You sit with air conditioners or heaters on. Likely enjoying a hot beverage or perhaps looking forward to the pot-luck. For now, and we know this may not always last, but for now you have warm fellowship and comfort. You know that around you are several other good fellowships and Christians doing the same thing across the land. And though you prefer your church the best, but if push came to shove, there are other options.
You are not like many where there truly is nowhere else to worship in town. And whether the church is good or not, it is the only one you have. Good theology, bad theology, good worship, bad worship, whatever it is, it's all that many have.
Yes, church is not perfect, and there may be very real problems. But as someone who has run church history podcasts for four and a half years, we could definitely have it a lot worse.
As someone who lives overseas and has often sat through (or preached through) services on those plastic chairs with no air-conditioning, it's not always rosy. I don't say that as any kind of a brag. Yes, the short-term mission trip makes it seem exotic, but you get used to it and the shine wears off quick. And then it's just church, same as yours, out in the hot sun. (If a monkey shows up that does sometimes add some extra pizazz though)

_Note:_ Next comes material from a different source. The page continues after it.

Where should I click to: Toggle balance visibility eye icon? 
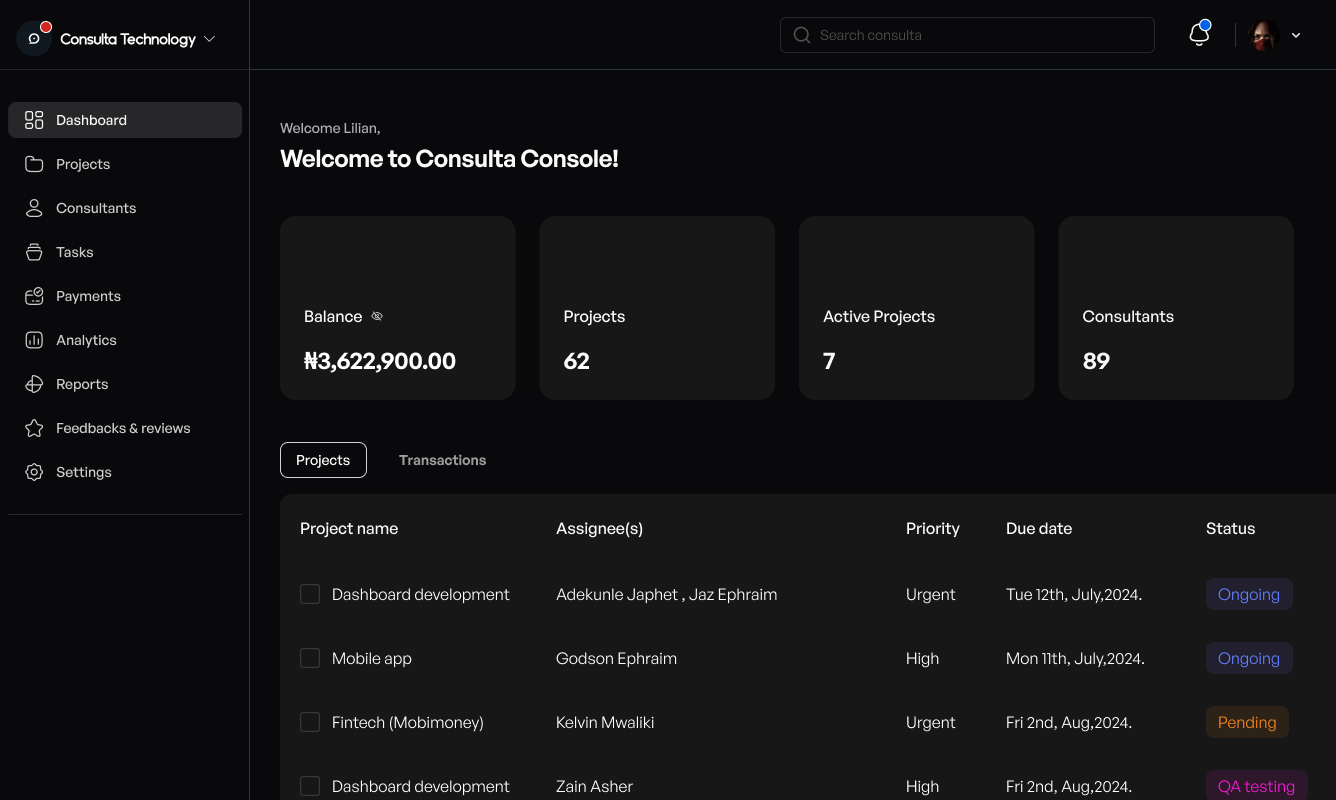point(377,317)
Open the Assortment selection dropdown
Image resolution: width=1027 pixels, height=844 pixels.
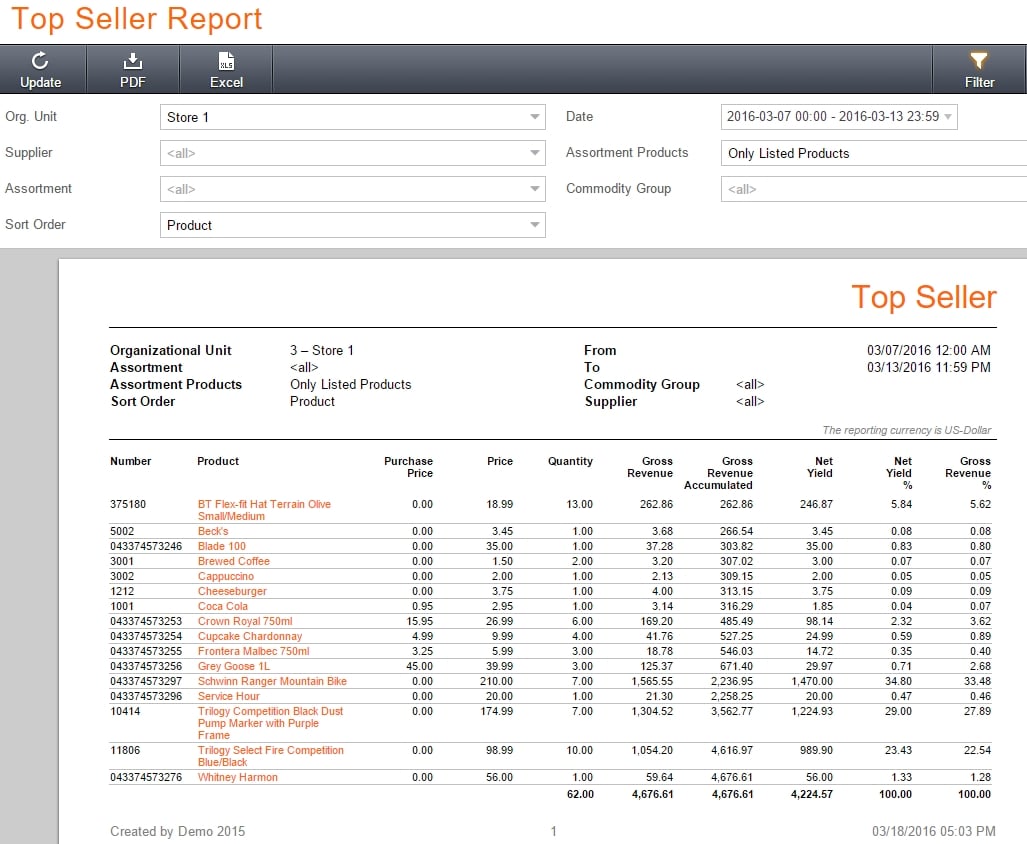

Do I remind us of how good we have it to make you feel shame?
To make you feel guilty?
Absolutely not. You are unworthy of the gift of it, but aren't we all? Praise the Lord for it. He gives you these conditions and circumstances as a blessing to His church. May it be used to His glory.
You are unworthy of every gift of God. We all are. Who are we to be envious of one church, or look down on another? To feel guilty or ashamed at the way God is taking care of one part of the body? We are all the same body, so let us rejoice that right now so many are so blessed.
But if this reminder of our blessing helps you, may it motivate you to remember just a few things:
It's never been easier to ask your unsaved neighbor to come to church. Compared to those colonial, frontier, underground churches there is no cost to you or them. A small amount of discomfort compared to what those came before us went through.
I hope that you also remember that you are living in an age where comfort does not have to sacrificed in following God. But this also means you will be accountable for how you used this time. We live in a seductive Babylon of comfort and ease. Did you live in a way that showed Christ's sacrifice?
Although physically you may not be in peril, spiritually you are as in peril as any soul ever has been if you do not heed the call.
And lastly, I hope you remember to be grateful. Online it's easy to think and feel that the sky is falling all the time. But as you go out and live, remember to be grateful for how blessed you are. And how blessed you are that so many came before you and set such a firm foundation that even in this great era of decline you still have access to a Gospel that for centuries was hidden to so many.
Although the storm clouds are here, you will continue this legacy and share it to those around you and it will continue, unbroken, into the next generations.
Whether they live the same comfort or ease you do not know, but you do know that Christ's church will not be overcome.
So let us all be grateful for what we have. And for those who came before us and made it so easy for us today.